## BEGIN TEXT BLOCK

United States District Court, E.D. Kentucky, Central Division, Lexington

October 25, 2017

THOMAS ADAMS, et al., Plaintiffs,


          Joseph M. Hood Senior U.S. District Judge.


         When employees work more than forty hours in a week, they expect overtime pay. Under the Fair Labor Standards Act (“FLSA”), employees working these hours are entitled to time-and-a-half, unless the Act exempts them. Employees at Nature's Expressions Landscaping, Inc. (“NEL”) claim they have worked more than forty hours per week. They are not exempt from the FLSA. And now they want their overtime pay. So they have filed a collective action in this Court asking for their money.

         But NEL argues it owes nothing. Some Plaintiffs, according to NEL, never worked for the company. Others work under contracts specifically spelling out overtime and straight time pay. In fact, NEL claims the company compensates some employees above what the FLSA requires. These employees, NEL argues, do not understand how their own wages are calculated. And finally NEL argues that some employees trying to join this action simply filed too late. So NEL now asks for Summary Judgment or, in the alternative, Decertification of four groups of plaintiffs. Plaintiffs have responded [DE 43], and Defendant filed a reply [DE 45] making the matter ripe for review.

         For the reasons stated herein, Defendant's Motion for Partial Summary Judgment is GRANTED IN PART, DENIED IN PART, and DENIED IN PART AS MOOT. Defendant's motion for Decertification is DENIED.


         Plaintiffs Thomas Adams, Adam Allnut, Frankie Anderson, Steven Atwood, Charles Cook, John Heska, and Ron Stewart filed this action on March 30, 2016 seeking unpaid overtime wages under the FLSA. [DE 1]. Plaintiffs worked for NEL, a landscape architecture firm that “creates and constructs outdoor living spaces for clients throughout central Kentucky.” [DE 1-1 at p. 7-8, ¶17]. NEL pays employees a set rate per day. [Id. at p. 8, ¶18]. Plaintiffs allege that this compensation scheme violates the FLSA because it does not account for overtime hours. [Id. at p. 8-14].

         As the Plaintiffs describe it, NEL assigns each employee a daily wage based on his position and duties. [Id. at p. 8-9, ¶20]. Each employee is required to work a certain number of hours per day, which is divided into “quarter days.” [Id. at p. 9, ¶22]. NEL tracks the number of hours worked by each employee, and then rounds that number to the nearest quarter day. [Id.]. NEL pays the employee the sum equal to the employee's agreed upon day rate, prorated by quarter days worked. [Id.]. For example, NEL might require an employee to work ten hours per day and pay that employee $160 per day, based on the ten hours of work. [Id. at p. 10, ¶23]. But on any given day, if that employee works only 7.5 hours, his $160 per day would be prorated to three-fourths of the total daily rate. [Id.]. Plaintiffs claim NEL uses this method for all work, even if employees work more than 40 hours in a week. [Id. at p. 12, ¶26].

## END TEXT BLOCK
## BEGIN INFORMATION SHOWN

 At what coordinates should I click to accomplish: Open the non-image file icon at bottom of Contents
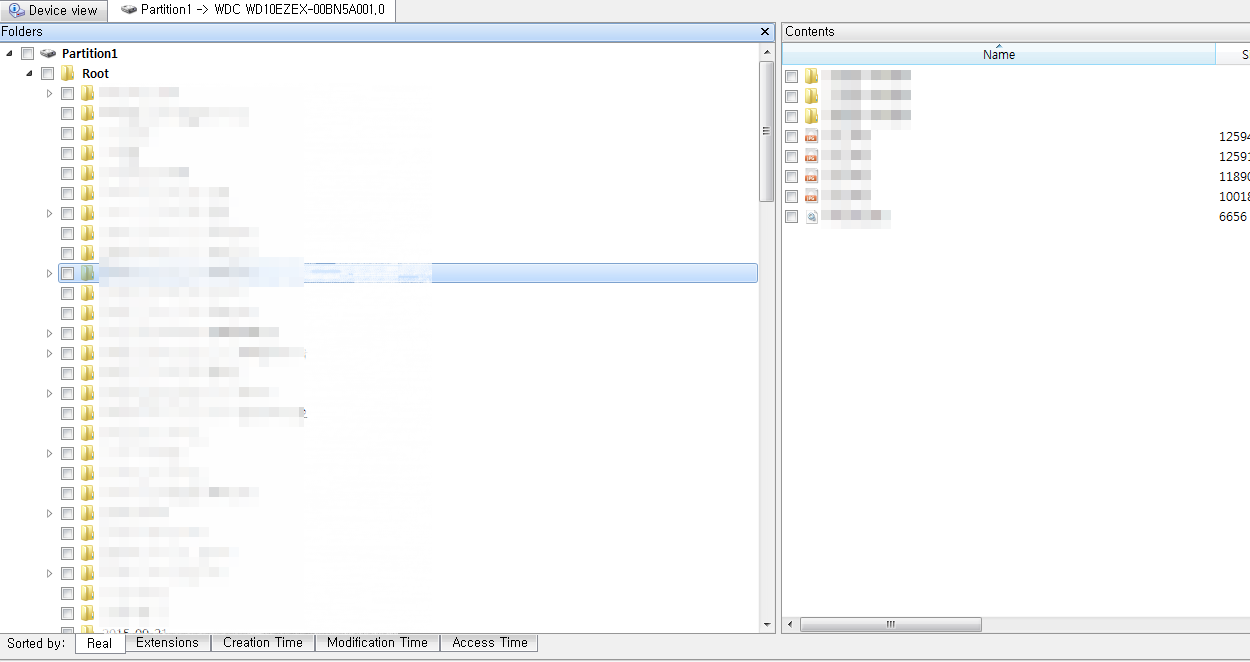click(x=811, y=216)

## END INFORMATION SHOWN

REQUIREMENTS
a - According to the court ruling, on what date did the plaintiffs file this action?
b - Write out the stretch of the court ruling from "But NEL argues" through "Decertification is DENIED.".
The data has nothing to do with the court ruling.

SOLUTIONS BELOW
a - March 30, 2016.

b -
But NEL argues it owes nothing. Some Plaintiffs, according to NEL, never worked for the company. Others work under contracts specifically spelling out overtime and straight time pay. In fact, NEL claims the company compensates some employees above what the FLSA requires. These employees, NEL argues, do not understand how their own wages are calculated. And finally NEL argues that some employees trying to join this action simply filed too late. So NEL now asks for Summary Judgment or, in the alternative, Decertification of four groups of plaintiffs. Plaintiffs have responded [DE 43], and Defendant filed a reply [DE 45] making the matter ripe for review.

         For the reasons stated herein, Defendant's Motion for Partial Summary Judgment is GRANTED IN PART, DENIED IN PART, and DENIED IN PART AS MOOT. Defendant's motion for Decertification is DENIED.